1. The R/r and S/s genes are linked and 10 map units apart. In the cross Rs/rS x rs/rs what fraction of the progeny will be RS/rs?

a. 5% b. 10% c. 25% d. 40% e. 45%

2. In Drosophila, singed bristles (sn) and cut wings (ct) are both caused by recessive, X-linked alleles. The wild type alleles (sn+ and ct+) are responsible for straight bristles and intact wings, respectively. A female homozygous for sn and ct+ is crossed to a sn+ct male. The F1 flies are interbred. The F2 males are distributed as follows:

sn ct 13 sn ct+ 36 sn+ ct 39 sn+ ct+ 12

What is the map distance between sn and ct? a. 12 m.u. b. 13 m.u. c. 25 m.u. d. 50 m.u. e. 75 m.u.
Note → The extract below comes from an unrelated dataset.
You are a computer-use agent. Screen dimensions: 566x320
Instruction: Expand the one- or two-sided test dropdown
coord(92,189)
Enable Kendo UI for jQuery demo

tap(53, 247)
3. The measured distance between genes D and E in a two point test cross is 50 map units. What does this mean in physical terms?

a. D and E are on different pairs of chromosomes. b. D and E are linked and exactly 50 map units apart. c. D and E are linked and at least 50 map units apart. d. either a or b e. either a or c

4. Genes Q and R are 20 map units apart. If a plant of genotype QR/qr is selfed, what percentage of the progeny will be qr in phenotype?

a. 4% b. 10% c. 16% d. 20% e. 40%

5. Crossing over takes place in bivalents consisting of ______ chromatids, and involves _______ of the chromatids.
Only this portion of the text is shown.